▸ **Saved entries**:
↓↓↓

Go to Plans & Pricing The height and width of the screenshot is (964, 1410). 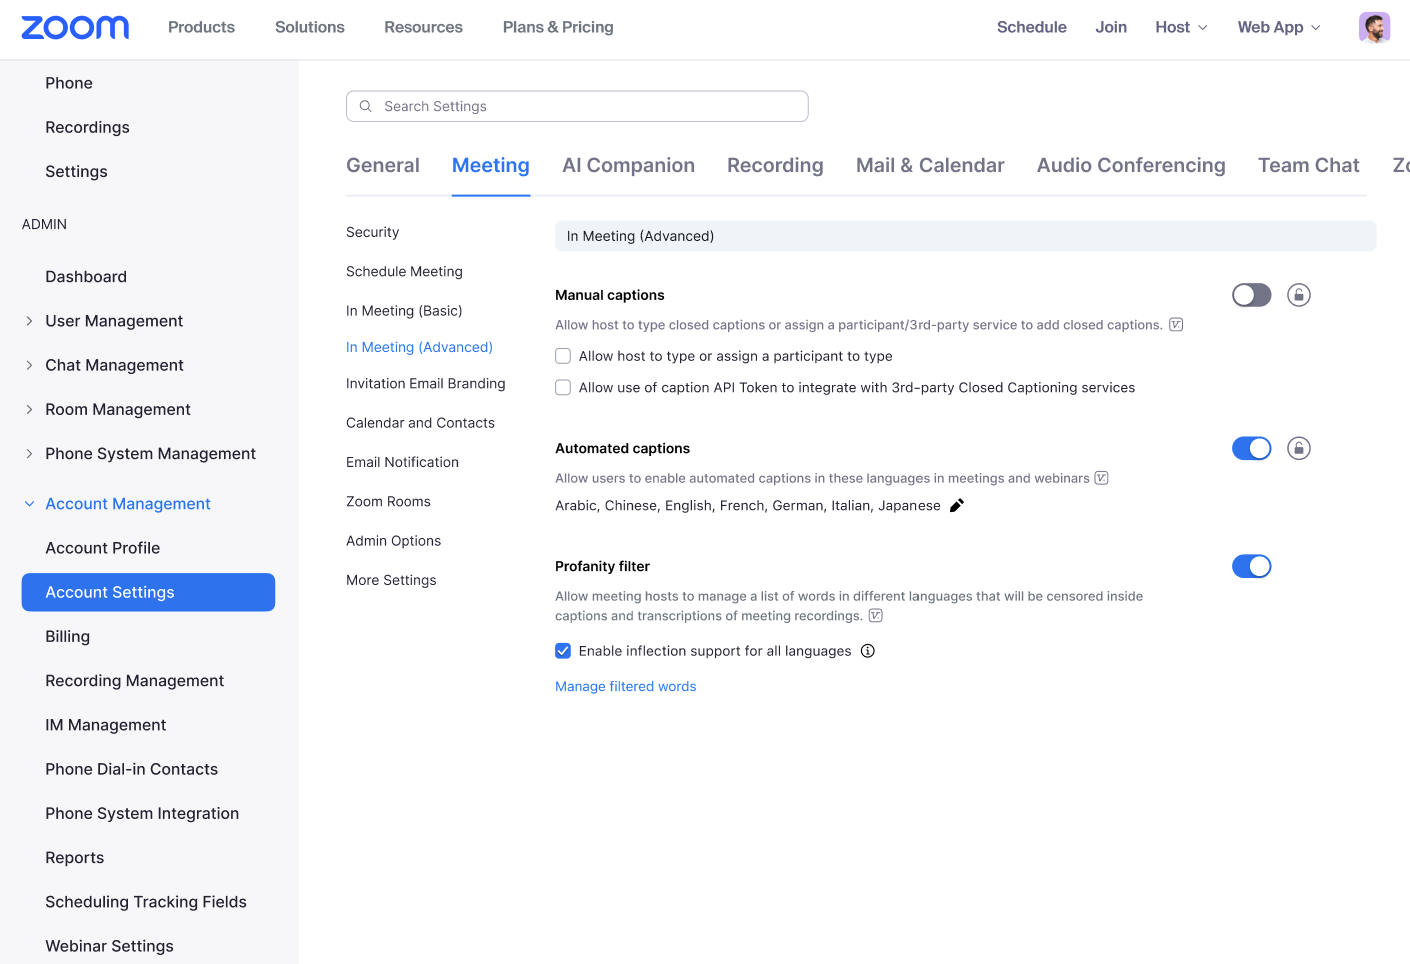558,27
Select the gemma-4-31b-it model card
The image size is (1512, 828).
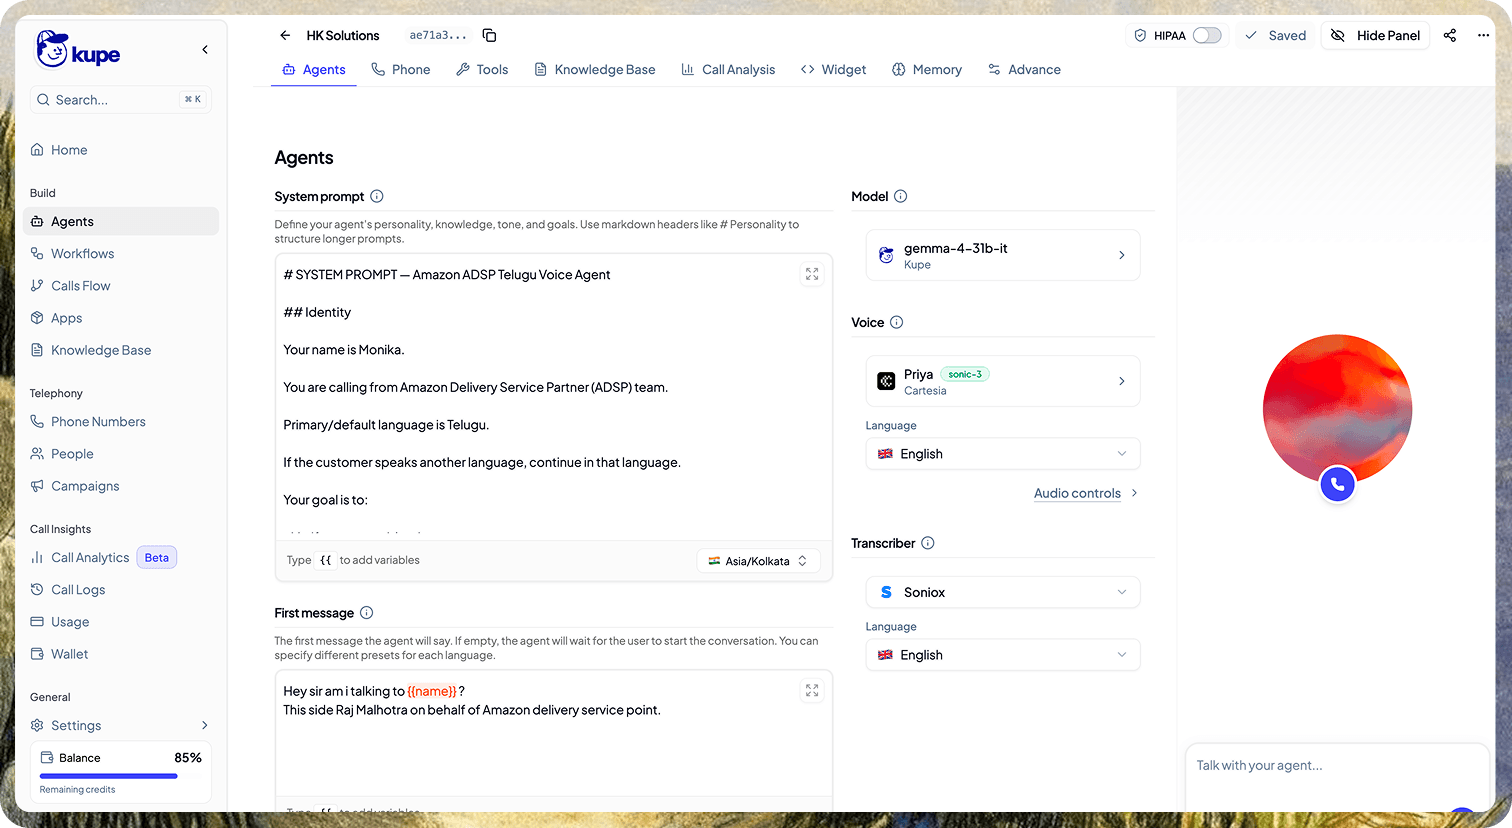click(x=1002, y=255)
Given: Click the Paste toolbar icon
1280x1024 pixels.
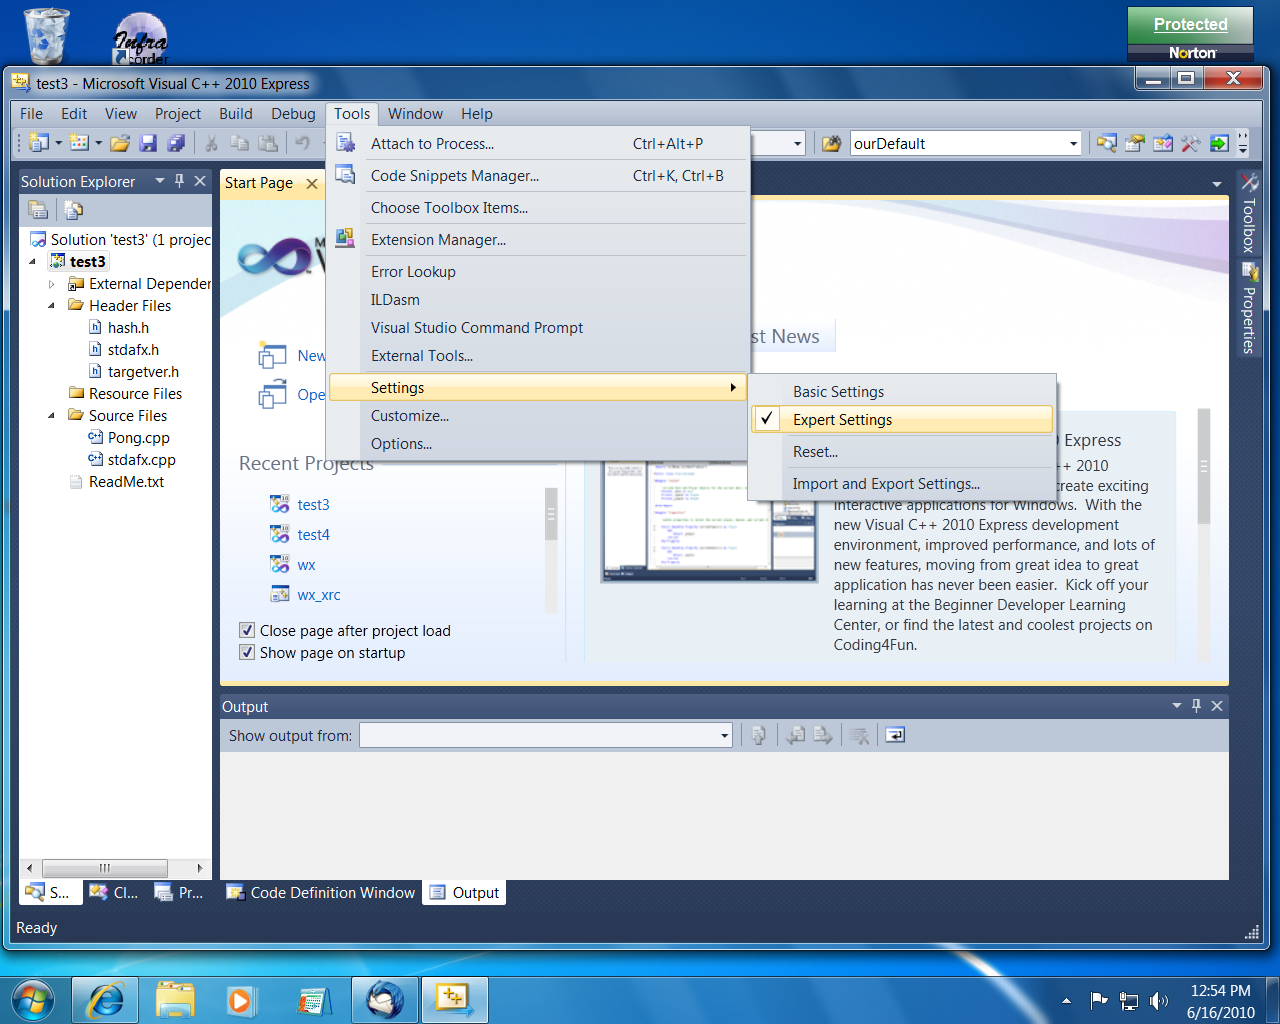Looking at the screenshot, I should [268, 143].
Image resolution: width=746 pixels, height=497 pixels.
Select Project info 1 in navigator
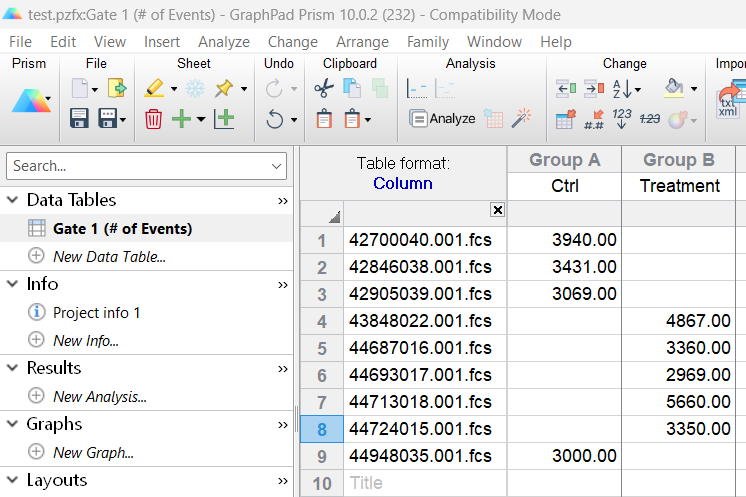pyautogui.click(x=96, y=312)
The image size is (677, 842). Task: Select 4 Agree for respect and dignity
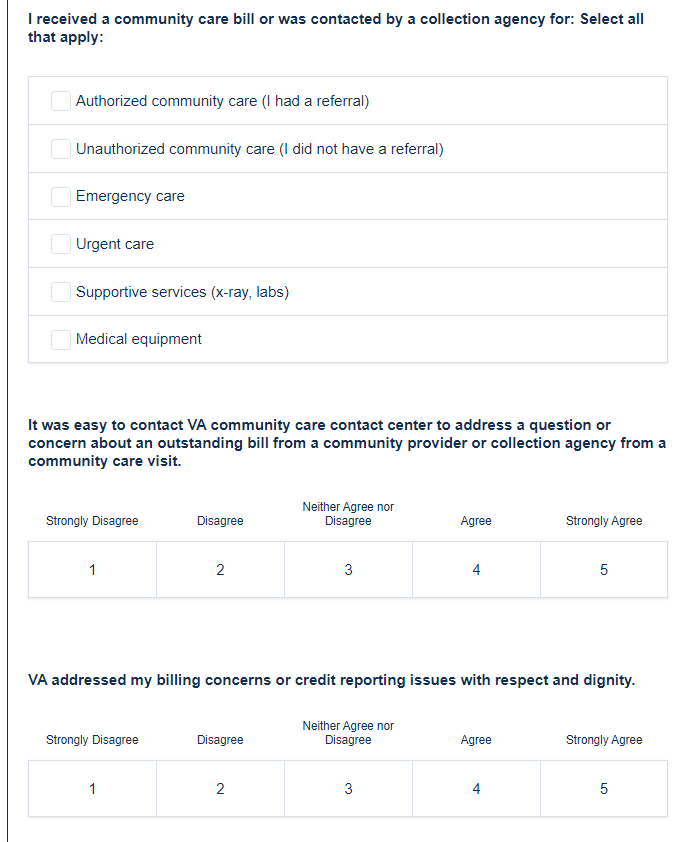(476, 789)
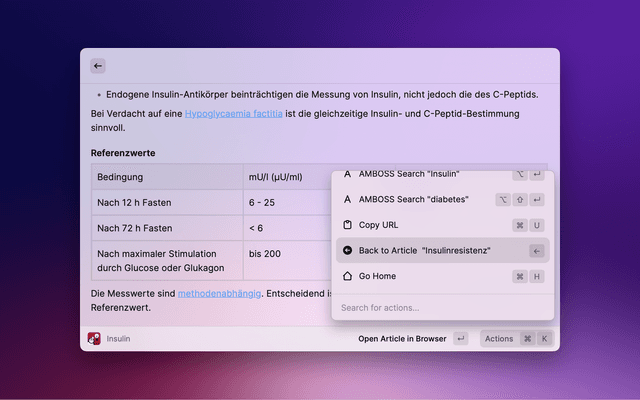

↑↑↑

The expected output is an exact retyping of the lines from the line with "1280x1024 pixels." through the last line of the data, with both ends kept and the pictures dropped.

1280x1024 pixels.
Looking at the screenshot, I should [268, 143].
Image resolution: width=746 pixels, height=497 pixels.
Select Project info 1 in navigator
pyautogui.click(x=96, y=312)
The image size is (677, 842). Task: Select 4 Agree for respect and dignity
(476, 789)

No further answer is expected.